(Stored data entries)
────────────────────

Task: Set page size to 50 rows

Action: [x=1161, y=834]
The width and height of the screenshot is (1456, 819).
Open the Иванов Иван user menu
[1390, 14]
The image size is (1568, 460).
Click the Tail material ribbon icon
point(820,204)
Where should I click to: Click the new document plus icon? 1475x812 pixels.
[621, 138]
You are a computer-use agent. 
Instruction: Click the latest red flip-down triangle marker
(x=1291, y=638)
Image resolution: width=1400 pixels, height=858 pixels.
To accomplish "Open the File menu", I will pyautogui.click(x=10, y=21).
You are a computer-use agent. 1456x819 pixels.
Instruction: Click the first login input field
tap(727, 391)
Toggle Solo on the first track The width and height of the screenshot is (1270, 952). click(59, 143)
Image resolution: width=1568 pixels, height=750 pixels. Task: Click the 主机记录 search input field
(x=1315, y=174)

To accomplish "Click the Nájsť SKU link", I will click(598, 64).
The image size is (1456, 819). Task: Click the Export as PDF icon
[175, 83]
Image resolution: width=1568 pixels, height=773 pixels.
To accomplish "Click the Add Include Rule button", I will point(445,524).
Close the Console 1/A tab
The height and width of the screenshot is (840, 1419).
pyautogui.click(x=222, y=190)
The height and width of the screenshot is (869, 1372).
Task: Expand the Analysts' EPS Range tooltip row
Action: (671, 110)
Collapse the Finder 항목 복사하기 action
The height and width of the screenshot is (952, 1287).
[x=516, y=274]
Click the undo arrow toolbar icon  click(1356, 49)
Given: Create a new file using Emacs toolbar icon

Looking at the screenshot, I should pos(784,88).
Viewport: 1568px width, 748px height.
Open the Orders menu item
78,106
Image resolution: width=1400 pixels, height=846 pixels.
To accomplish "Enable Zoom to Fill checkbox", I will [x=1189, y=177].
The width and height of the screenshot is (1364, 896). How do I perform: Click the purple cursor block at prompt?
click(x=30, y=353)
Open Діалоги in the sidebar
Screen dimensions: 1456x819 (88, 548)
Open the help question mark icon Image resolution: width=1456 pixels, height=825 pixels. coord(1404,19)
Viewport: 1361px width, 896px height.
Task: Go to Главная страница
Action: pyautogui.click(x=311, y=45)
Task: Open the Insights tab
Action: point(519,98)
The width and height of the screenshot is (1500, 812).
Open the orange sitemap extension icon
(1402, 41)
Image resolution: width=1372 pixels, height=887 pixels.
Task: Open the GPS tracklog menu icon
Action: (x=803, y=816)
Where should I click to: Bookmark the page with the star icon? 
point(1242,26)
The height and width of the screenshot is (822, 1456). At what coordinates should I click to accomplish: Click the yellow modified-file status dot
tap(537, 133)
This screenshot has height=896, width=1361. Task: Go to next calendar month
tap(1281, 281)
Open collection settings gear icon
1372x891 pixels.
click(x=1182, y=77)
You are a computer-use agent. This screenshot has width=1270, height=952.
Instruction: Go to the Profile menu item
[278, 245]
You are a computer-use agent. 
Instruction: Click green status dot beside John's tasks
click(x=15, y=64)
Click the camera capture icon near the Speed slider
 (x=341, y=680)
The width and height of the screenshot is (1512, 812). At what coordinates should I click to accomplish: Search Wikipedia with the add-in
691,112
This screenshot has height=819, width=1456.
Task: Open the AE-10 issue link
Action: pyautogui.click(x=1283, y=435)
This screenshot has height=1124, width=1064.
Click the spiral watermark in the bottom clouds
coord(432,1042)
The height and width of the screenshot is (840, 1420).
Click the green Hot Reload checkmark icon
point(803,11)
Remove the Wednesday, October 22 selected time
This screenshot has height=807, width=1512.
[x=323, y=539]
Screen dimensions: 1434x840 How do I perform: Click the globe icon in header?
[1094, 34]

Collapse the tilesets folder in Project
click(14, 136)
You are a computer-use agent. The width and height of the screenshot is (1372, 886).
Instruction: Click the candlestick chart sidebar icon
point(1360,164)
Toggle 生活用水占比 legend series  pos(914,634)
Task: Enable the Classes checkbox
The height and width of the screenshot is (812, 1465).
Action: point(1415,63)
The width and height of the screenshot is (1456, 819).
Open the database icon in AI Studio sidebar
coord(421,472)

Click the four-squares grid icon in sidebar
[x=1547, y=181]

────────────────────

## [What needs to be done]
Reproduce each entry precisely, so that nothing differs from the original.

## [Task response]
Task: Set page size to 50 rows

Action: [x=1161, y=834]
The width and height of the screenshot is (1456, 819).
Open the Иванов Иван user menu
[1390, 14]
The image size is (1568, 460).
Click the Tail material ribbon icon
point(820,204)
Where should I click to: Click the new document plus icon? 1475x812 pixels.
[621, 138]
You are a computer-use agent. 
Instruction: Click the latest red flip-down triangle marker
(x=1291, y=638)
Image resolution: width=1400 pixels, height=858 pixels.
To accomplish "Open the File menu", I will pyautogui.click(x=10, y=21).
You are a computer-use agent. 1456x819 pixels.
Instruction: Click the first login input field
tap(727, 391)
Toggle Solo on the first track The width and height of the screenshot is (1270, 952). click(59, 143)
Image resolution: width=1568 pixels, height=750 pixels. Task: Click the 主机记录 search input field
(x=1315, y=174)

To accomplish "Click the Nájsť SKU link", I will click(598, 64).
The image size is (1456, 819). Task: Click the Export as PDF icon
[175, 83]
Image resolution: width=1568 pixels, height=773 pixels.
To accomplish "Click the Add Include Rule button", I will point(445,524).
Close the Console 1/A tab
The height and width of the screenshot is (840, 1419).
pyautogui.click(x=222, y=190)
The height and width of the screenshot is (869, 1372).
Task: Expand the Analysts' EPS Range tooltip row
Action: (671, 110)
Collapse the Finder 항목 복사하기 action
The height and width of the screenshot is (952, 1287).
[x=516, y=274]
Click the undo arrow toolbar icon  click(1356, 49)
Given: Create a new file using Emacs toolbar icon

Looking at the screenshot, I should pos(784,88).
Viewport: 1568px width, 748px height.
Open the Orders menu item
78,106
Image resolution: width=1400 pixels, height=846 pixels.
To accomplish "Enable Zoom to Fill checkbox", I will [x=1189, y=177].
The width and height of the screenshot is (1364, 896). How do I perform: Click the purple cursor block at prompt?
click(x=30, y=353)
Open Діалоги in the sidebar
Screen dimensions: 1456x819 (88, 548)
Open the help question mark icon Image resolution: width=1456 pixels, height=825 pixels. coord(1404,19)
Viewport: 1361px width, 896px height.
Task: Go to Главная страница
Action: pyautogui.click(x=311, y=45)
Task: Open the Insights tab
Action: point(519,98)
The width and height of the screenshot is (1500, 812).
Open the orange sitemap extension icon
(1402, 41)
Image resolution: width=1372 pixels, height=887 pixels.
Task: Open the GPS tracklog menu icon
Action: (x=803, y=816)
Where should I click to: Bookmark the page with the star icon? 
point(1242,26)
The height and width of the screenshot is (822, 1456). At what coordinates should I click to accomplish: Click the yellow modified-file status dot
tap(537, 133)
This screenshot has height=896, width=1361. Task: Go to next calendar month
tap(1281, 281)
Open collection settings gear icon
1372x891 pixels.
click(x=1182, y=77)
You are a computer-use agent. This screenshot has width=1270, height=952.
Instruction: Go to the Profile menu item
[278, 245]
You are a computer-use agent. 
Instruction: Click green status dot beside John's tasks
click(x=15, y=64)
Click the camera capture icon near the Speed slider
 (x=341, y=680)
The width and height of the screenshot is (1512, 812). At what coordinates should I click to accomplish: Search Wikipedia with the add-in
691,112
This screenshot has height=819, width=1456.
Task: Open the AE-10 issue link
Action: pyautogui.click(x=1283, y=435)
This screenshot has height=1124, width=1064.
Click the spiral watermark in the bottom clouds
coord(432,1042)
The height and width of the screenshot is (840, 1420).
Click the green Hot Reload checkmark icon
point(803,11)
Remove the Wednesday, October 22 selected time
This screenshot has height=807, width=1512.
[x=323, y=539]
Screen dimensions: 1434x840 How do I perform: Click the globe icon in header?
[1094, 34]

Collapse the tilesets folder in Project
click(14, 136)
You are a computer-use agent. The width and height of the screenshot is (1372, 886).
Instruction: Click the candlestick chart sidebar icon
point(1360,164)
Toggle 生活用水占比 legend series  pos(914,634)
Task: Enable the Classes checkbox
The height and width of the screenshot is (812, 1465).
Action: point(1415,63)
The width and height of the screenshot is (1456, 819).
Open the database icon in AI Studio sidebar
coord(421,472)

Click the four-squares grid icon in sidebar
[x=1547, y=181]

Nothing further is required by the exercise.